REQUIRED ACTIONS:
1/ List every dollar amount that appears in the text about Hewlett Packard Enterprise's software spin-off.
2/ Reproduce the stretch from "Hewlett Packard Enterprise CompanyHPE" through "worth $8.8 billion." in the text about Hewlett Packard Enterprise's software spin-off.

TEXT PROVIDED:
################
Hewlett Packard Enterprise CompanyHPE released its third quarterly earnings release yesterday post the split from Hewlett-Packard Company. The company reported mixed results for the third quarter of fiscal 2016, wherein its bottom line surpassed the Zacks Consensus Estimate but the top line missed the same.
However, quarterly results were overshadowed by the company's announcement of its decision to spin off the software business and merge the same with British software firm, Micro Focus International Plc, in a cash-stock deal worth $8.8 billion.
Details of the Spin-Off & Merger Transaction
The transaction, which is subject to some regulatory approvals, is anticipated to be tax free for Hewlett Packard Enterprise. Per the agreement, the company will receive $2.5 billion in cash and a 50.1% stake in the merged entity, currently estimated to be valued at $6.3 billion.
In 2015, Hewlett Packard Enterprise's software division generated revenues of $3.6 billion. It includes the highly controversial Autonomy takeover, which was mostly written down by the current CEO, Meg Whitman. It also includes acquisitions like Mercury Interactive and Vertica. However, the segment hasn't been doing too well of late due to the customer shift toward cloud-supported, as-a-service software purchasing.
################
DATA SHOWN:
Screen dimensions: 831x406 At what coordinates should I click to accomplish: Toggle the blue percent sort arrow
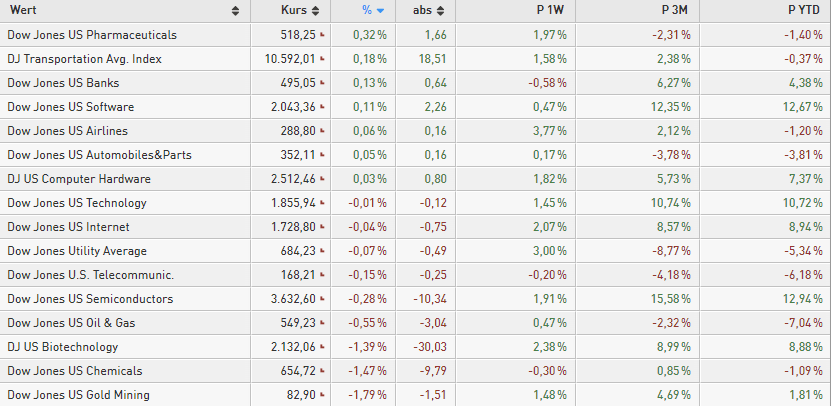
################
RESPONSES TO THE TASKS:
1/
$8.8 billion
$2.5 billion
$6.3 billion
$3.6 billion

2/
Hewlett Packard Enterprise CompanyHPE released its third quarterly earnings release yesterday post the split from Hewlett-Packard Company. The company reported mixed results for the third quarter of fiscal 2016, wherein its bottom line surpassed the Zacks Consensus Estimate but the top line missed the same.
However, quarterly results were overshadowed by the company's announcement of its decision to spin off the software business and merge the same with British software firm, Micro Focus International Plc, in a cash-stock deal worth $8.8 billion.